Branwell at Luddendenfoot

Poet Simon Zonenblick (pictured) showed a preview of his new forty-five minute video about Branwell Brontë this afternoon, in Thornton. The upstairs room of the chic little vegetarian café in South Square was full of people who turned out to be terrifyingly knowledgeable about the young man who is often seen simply as a boozer who was fond of opium, but Zonenblick was not in any way daunted when he answered their questions afterwards. According to the video, which is mainly about his time as a railway clerk at Luddendenfoot, just up from recently-industrialised Sowerby Bridge, Branwell wrote plenty of tolerable verse when he was not busy with account books, and produced a number of  reasonably good paintings. We saw some of these - a Jacob's ladder with angels, reminiscent of Blake, a landscape in which it was not clear whether the sun was rising or setting, a moonlit scene with a bridge over a canal, a figure which could be from a dream or nightmare entitled The Lamplighter... according to one of the people interviewed by Zonenblick, Branwell's landscapes are ethereal, all about "the spaces between places". The poets of today who meet regularly in Calderdale pubs consider themselves to be Branwell's descendants, to some extent, and some of his poems were read by them with great respect, especially the ones dealing with death and burial.

Daphne du Maurier was mentioned (The Infernal World of Branwell Brontë) in relation to his fascination for the wild bargemen, and there is an amusing sequence where people in a pub attempt to write their name on a piece of paper with right and left hands simultaneously. None of them did very well, but Branwell earned drinks in The Black Bull when he wrote words down like that - Greek with the left and Latin with the right.
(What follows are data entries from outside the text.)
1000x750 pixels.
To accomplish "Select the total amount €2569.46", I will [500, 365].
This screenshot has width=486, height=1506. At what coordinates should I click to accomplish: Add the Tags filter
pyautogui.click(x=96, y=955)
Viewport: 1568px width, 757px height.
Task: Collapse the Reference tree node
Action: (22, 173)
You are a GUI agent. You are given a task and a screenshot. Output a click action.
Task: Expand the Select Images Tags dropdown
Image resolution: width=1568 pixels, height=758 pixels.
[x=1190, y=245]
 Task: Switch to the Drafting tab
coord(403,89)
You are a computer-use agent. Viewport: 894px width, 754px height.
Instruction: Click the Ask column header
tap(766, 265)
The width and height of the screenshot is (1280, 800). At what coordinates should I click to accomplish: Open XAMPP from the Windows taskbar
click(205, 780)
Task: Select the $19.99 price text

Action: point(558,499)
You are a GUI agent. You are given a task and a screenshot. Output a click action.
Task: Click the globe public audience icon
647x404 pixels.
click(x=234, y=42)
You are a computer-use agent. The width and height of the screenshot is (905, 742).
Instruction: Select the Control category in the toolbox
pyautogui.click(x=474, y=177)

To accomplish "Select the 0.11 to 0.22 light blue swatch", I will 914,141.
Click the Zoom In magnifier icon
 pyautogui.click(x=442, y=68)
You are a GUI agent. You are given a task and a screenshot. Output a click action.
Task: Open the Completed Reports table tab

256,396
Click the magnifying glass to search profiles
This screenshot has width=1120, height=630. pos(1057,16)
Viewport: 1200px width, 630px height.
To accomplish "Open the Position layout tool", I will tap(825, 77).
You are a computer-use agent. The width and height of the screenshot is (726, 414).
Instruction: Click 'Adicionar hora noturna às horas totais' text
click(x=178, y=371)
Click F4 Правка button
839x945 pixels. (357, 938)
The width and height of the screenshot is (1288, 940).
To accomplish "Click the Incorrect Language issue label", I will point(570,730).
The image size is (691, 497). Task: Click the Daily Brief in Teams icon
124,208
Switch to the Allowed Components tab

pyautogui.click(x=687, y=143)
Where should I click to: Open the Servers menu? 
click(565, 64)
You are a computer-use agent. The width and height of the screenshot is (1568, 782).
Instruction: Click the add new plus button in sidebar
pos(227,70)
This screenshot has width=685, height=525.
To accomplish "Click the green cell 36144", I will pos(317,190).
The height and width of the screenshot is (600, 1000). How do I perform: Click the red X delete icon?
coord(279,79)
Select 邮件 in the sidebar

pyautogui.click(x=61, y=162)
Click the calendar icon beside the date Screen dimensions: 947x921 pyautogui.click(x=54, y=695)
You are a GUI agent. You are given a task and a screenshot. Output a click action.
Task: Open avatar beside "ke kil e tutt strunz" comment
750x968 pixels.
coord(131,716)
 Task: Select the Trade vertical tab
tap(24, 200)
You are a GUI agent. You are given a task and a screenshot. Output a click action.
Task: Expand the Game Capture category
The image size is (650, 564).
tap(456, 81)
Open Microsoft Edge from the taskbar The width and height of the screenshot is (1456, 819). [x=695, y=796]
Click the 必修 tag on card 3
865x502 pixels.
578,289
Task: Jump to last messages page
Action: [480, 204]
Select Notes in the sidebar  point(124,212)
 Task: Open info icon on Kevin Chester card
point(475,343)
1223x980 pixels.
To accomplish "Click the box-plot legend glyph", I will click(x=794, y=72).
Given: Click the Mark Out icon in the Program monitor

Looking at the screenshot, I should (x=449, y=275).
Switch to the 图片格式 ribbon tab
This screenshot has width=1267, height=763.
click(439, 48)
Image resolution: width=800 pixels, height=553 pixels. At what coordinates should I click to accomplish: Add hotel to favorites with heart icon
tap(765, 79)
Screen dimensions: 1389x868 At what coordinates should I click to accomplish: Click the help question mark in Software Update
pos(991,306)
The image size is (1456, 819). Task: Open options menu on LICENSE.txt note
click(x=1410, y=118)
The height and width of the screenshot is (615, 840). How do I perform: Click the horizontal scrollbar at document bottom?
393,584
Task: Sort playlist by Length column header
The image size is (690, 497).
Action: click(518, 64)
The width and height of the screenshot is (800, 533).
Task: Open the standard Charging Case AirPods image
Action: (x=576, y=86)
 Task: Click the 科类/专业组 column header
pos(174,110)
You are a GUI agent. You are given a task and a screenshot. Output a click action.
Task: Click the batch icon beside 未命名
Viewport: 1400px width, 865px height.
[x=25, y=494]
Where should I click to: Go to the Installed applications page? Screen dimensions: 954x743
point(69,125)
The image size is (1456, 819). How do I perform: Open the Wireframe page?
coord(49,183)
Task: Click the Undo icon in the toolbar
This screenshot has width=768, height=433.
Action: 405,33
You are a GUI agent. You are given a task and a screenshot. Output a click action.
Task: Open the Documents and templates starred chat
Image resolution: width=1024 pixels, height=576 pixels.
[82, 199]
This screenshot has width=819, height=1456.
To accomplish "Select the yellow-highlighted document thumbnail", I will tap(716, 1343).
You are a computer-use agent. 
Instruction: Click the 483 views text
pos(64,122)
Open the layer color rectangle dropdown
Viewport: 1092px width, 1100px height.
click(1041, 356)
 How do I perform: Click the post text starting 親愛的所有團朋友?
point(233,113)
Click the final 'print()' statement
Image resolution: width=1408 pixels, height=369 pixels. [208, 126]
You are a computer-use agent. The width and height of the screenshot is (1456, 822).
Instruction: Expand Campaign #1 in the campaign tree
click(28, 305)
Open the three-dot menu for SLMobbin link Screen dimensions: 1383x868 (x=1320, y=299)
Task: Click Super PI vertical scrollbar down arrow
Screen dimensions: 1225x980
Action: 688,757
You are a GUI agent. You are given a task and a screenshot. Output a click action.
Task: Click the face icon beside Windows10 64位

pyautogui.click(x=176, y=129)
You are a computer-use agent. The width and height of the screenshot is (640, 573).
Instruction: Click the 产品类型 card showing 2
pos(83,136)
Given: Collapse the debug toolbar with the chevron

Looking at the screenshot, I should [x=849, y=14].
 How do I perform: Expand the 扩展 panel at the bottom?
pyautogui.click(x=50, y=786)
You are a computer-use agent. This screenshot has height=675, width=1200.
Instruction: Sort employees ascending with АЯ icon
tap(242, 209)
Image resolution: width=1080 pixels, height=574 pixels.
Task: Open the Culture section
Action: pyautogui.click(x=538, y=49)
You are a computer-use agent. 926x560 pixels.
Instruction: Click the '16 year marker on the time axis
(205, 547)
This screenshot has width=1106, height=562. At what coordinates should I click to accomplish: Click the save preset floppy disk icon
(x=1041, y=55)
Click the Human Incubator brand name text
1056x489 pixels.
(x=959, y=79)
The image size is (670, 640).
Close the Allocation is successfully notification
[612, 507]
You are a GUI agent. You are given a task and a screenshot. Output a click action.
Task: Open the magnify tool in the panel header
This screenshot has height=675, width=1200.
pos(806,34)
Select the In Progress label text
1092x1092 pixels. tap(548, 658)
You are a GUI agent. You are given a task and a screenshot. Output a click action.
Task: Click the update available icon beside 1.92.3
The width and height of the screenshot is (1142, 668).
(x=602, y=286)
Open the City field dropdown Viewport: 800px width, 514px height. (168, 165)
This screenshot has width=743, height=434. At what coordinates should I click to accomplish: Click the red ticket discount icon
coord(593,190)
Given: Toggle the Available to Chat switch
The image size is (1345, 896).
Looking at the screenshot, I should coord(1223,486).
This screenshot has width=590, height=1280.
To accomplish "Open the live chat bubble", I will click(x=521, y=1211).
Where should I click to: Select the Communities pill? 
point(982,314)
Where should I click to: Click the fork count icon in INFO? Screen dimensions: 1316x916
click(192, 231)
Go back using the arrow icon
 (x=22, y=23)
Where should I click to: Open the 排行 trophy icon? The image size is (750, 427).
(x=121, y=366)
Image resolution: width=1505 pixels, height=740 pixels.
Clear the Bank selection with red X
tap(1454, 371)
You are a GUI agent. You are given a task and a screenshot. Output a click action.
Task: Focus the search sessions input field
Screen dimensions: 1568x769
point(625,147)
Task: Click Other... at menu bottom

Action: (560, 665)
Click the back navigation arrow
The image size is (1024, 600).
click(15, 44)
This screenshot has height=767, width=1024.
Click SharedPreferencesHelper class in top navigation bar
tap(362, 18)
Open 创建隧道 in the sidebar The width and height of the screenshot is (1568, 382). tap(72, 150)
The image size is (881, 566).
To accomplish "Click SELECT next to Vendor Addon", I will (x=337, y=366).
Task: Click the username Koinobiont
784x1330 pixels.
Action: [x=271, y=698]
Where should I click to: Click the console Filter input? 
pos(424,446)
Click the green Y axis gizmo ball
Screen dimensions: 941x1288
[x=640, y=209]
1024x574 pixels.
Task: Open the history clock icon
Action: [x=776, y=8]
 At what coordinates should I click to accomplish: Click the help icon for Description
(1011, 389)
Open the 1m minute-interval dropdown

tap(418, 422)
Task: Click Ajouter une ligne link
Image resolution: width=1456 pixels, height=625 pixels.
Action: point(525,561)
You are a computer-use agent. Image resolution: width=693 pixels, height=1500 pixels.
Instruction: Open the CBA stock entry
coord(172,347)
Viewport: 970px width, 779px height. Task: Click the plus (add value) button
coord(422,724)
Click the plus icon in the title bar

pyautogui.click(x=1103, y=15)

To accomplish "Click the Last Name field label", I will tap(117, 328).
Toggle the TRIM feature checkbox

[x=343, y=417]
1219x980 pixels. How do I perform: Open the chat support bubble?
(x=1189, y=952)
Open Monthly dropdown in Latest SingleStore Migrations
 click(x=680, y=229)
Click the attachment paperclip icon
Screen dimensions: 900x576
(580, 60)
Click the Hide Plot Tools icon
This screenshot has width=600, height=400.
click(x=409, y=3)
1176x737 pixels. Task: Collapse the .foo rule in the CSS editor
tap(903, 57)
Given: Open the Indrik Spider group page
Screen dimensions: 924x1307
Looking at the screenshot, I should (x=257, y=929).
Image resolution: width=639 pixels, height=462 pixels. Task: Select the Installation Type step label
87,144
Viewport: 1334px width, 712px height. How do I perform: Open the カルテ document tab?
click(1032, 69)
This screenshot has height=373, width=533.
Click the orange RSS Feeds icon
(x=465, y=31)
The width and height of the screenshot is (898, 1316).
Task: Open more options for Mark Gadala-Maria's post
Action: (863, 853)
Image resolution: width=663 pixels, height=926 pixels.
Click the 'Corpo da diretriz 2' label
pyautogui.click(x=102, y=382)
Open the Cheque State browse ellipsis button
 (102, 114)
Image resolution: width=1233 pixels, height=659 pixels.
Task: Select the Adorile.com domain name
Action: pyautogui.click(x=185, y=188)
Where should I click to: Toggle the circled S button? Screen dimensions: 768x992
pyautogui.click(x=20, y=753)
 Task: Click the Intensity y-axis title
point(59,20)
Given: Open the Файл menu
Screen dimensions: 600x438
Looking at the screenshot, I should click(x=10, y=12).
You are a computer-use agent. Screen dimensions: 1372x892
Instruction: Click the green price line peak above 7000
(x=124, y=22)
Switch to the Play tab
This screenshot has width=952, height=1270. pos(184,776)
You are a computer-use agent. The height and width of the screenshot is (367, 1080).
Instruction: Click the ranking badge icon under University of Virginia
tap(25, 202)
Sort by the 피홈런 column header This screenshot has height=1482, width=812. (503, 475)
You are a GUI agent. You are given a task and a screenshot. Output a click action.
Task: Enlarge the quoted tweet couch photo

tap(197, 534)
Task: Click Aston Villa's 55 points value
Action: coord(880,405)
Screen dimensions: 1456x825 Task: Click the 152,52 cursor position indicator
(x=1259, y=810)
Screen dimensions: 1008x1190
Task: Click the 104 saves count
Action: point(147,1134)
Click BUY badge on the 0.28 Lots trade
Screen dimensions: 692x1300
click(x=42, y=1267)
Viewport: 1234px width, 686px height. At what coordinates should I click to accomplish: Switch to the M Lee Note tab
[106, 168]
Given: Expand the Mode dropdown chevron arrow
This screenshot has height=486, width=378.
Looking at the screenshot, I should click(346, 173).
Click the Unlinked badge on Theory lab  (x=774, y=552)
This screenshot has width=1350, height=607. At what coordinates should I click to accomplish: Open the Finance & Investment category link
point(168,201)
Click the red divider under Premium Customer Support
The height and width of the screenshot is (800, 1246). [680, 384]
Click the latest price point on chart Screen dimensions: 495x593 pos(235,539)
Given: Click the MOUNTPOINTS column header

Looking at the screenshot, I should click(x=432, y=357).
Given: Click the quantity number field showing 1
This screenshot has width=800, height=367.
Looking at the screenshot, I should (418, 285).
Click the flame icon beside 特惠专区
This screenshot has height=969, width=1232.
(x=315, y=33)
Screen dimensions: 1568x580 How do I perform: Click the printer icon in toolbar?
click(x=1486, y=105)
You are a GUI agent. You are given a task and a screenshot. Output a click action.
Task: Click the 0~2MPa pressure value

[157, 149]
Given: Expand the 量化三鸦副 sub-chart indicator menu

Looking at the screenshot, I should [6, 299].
But enough! The video has yet to receive its final additions and subtractions, and what we saw was really work in progress. It will be more widely available in the new year. The event was organised by Angela Crow-Woods, who marshalled the audience to another café - Emily's. This is situated two hundred yards away in the house where Branwell was born, and it sells excellent coffee and Italian-style snacks. All the well-known portraits of the Brontës are there, and the customers sit at tables made from used school desks.